Luego comprendió que la superficie de color azul pálido que veía delante de su ojo derecho era el cielo. Desconcertada, giró el anillo delantero del teleobjetivo, pero Clinton no volvió a aparecer. La idea de que el sistema pudiera haber fallado la hizo perder los nervios. Tuvo que apretar bien las mandíbulas para no soltar un improperio en voz alta.
Durante el segundo siguiente la transmisión se interrumpió del todo.
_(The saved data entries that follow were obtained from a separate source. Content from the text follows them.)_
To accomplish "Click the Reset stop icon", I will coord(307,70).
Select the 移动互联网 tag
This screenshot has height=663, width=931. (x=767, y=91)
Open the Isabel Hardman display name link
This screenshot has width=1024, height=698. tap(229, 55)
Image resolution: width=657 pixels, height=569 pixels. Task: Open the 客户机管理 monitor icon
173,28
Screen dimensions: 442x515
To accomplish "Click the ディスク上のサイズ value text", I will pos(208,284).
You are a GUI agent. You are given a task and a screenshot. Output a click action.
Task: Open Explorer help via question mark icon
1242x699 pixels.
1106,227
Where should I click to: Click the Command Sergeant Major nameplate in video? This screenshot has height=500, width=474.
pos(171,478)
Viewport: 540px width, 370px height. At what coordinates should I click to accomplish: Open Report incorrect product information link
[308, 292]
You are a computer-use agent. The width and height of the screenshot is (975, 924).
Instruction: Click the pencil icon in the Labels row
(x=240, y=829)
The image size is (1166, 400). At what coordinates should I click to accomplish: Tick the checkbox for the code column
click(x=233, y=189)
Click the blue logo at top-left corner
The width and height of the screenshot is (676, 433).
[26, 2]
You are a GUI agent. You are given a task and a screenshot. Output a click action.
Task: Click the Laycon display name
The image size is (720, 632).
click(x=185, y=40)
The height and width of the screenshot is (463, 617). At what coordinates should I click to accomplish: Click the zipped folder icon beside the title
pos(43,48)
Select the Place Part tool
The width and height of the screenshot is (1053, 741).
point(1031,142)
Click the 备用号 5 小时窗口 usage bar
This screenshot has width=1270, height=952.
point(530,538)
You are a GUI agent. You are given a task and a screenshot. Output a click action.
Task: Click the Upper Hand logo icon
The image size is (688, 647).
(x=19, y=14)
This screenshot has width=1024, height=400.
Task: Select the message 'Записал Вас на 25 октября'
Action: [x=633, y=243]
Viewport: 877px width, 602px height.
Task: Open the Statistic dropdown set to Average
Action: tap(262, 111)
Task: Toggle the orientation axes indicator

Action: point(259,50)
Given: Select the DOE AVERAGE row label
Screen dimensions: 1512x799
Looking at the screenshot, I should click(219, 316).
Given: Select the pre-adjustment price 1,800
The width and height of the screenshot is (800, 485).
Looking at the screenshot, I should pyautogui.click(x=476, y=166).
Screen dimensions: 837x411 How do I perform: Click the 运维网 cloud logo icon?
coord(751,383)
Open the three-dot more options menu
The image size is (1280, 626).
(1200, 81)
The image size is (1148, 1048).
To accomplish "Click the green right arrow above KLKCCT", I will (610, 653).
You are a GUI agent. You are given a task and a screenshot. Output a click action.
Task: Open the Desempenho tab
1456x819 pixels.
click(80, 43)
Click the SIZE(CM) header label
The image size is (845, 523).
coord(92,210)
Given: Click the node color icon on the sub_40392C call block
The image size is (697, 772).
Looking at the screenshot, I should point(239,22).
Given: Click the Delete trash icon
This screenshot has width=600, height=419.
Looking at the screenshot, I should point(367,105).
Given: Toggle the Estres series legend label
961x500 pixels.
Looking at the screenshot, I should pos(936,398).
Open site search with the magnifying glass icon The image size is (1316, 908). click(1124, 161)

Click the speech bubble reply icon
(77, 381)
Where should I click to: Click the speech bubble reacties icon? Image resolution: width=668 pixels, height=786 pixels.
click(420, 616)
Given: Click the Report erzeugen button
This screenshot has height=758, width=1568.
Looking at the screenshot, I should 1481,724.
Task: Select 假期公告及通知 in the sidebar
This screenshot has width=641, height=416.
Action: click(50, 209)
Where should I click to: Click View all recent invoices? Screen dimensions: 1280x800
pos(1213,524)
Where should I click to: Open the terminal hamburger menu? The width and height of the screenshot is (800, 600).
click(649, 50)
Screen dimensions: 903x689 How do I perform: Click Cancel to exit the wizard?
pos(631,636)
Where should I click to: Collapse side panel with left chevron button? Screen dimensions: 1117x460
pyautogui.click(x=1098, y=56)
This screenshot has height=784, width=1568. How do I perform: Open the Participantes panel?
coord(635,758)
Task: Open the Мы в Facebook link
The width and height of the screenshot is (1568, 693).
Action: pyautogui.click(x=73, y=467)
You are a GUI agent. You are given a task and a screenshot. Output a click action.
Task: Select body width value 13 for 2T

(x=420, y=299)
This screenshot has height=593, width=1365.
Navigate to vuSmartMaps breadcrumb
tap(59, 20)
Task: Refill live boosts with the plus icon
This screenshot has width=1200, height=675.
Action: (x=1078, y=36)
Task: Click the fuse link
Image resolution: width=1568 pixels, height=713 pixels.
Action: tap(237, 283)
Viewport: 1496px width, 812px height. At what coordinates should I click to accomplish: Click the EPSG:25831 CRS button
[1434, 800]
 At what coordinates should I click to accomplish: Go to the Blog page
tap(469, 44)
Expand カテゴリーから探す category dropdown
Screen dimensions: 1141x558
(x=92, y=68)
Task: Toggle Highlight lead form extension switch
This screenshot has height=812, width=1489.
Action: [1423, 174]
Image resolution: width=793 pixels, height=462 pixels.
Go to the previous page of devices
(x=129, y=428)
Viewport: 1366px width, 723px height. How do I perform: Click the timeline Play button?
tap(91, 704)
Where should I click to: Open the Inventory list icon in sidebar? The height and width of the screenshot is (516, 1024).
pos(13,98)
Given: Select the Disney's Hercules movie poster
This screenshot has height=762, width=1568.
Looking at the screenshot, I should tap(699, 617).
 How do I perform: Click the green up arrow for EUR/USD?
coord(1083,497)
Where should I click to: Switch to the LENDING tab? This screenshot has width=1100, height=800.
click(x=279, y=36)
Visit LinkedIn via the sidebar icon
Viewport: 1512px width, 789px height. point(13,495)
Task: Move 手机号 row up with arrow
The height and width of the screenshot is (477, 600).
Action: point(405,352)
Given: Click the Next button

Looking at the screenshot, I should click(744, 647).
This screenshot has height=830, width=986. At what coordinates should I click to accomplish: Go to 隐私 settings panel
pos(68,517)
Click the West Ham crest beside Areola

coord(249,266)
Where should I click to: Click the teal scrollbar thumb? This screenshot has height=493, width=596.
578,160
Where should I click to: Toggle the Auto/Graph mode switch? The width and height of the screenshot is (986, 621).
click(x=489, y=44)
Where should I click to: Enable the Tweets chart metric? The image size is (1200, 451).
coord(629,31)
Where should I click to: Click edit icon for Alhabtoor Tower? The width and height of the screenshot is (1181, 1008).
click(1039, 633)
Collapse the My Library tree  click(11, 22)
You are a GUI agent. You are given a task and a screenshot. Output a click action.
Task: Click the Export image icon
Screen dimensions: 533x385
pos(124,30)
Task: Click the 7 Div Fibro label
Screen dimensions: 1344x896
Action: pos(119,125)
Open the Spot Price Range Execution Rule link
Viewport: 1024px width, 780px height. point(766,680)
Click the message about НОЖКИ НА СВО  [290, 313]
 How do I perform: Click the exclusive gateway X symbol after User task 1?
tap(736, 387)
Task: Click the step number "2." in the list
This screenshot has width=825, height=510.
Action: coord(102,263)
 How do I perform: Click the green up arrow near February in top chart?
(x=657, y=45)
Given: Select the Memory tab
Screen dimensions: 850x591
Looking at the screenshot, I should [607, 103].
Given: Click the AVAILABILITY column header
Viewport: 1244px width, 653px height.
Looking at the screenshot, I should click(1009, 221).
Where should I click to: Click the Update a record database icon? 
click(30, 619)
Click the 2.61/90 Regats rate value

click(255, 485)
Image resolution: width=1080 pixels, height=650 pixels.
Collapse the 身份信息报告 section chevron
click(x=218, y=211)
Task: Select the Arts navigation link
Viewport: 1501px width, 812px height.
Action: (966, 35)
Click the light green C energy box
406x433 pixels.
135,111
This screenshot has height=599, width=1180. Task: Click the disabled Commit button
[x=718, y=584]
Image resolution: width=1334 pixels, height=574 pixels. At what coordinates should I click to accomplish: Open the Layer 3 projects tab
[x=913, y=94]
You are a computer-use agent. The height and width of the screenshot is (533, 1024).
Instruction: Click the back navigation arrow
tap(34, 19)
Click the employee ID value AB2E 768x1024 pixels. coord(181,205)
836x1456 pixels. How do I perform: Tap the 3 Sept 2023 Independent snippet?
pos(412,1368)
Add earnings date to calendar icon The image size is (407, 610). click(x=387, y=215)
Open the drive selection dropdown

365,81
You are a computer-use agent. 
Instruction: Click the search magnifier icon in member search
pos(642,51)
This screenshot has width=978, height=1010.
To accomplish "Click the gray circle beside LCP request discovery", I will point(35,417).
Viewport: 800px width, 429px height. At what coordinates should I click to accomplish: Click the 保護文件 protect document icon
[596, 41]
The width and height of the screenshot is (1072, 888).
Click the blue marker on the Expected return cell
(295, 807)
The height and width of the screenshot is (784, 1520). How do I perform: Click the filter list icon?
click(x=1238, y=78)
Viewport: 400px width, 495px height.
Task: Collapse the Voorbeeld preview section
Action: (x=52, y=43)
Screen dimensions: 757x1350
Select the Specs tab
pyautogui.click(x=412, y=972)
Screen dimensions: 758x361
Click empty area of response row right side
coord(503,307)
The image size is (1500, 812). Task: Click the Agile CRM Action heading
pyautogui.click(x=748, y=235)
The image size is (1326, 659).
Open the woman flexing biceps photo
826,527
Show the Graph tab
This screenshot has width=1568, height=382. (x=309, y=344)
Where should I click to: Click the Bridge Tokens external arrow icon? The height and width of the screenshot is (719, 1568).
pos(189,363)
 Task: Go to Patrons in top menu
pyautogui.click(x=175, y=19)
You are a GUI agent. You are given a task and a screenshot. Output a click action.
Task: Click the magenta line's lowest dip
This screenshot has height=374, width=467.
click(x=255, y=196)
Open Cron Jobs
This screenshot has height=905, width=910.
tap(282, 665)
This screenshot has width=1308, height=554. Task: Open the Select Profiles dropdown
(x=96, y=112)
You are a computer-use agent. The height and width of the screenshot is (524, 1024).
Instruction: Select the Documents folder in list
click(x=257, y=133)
Echó un vistazo por encima de la cámara y vio que el presidente no hacía ningún ademán de bajar por la escalerilla. Enloquecida por la ira, volvió a apretar el obturador. Los acumuladores que alimentaban el YAG conservaban suficiente energía para un segundo disparo, pero nada sucedió. Si la carga mortal de luz había salido realmente del YAG, había detonado sin ningún efecto.
Clinton desapareció de nuevo dentro del
Air Force One.
Fin de la historia.
Con un rápido movimiento de su índice izquierdo, Jana accionó la pequeña palanca del compartimiento de las baterías. El chip salió de la Nikon y cayó al suelo. Jana lo aplastó con el pie. La Nikon volvía a ser una cámara común y corriente. Jana dirigió el teleobjetivo hacia el extremo delantero superior de la nave antirruidos e hizo un
zoom
hasta que pudo ver el mecanismo destruido.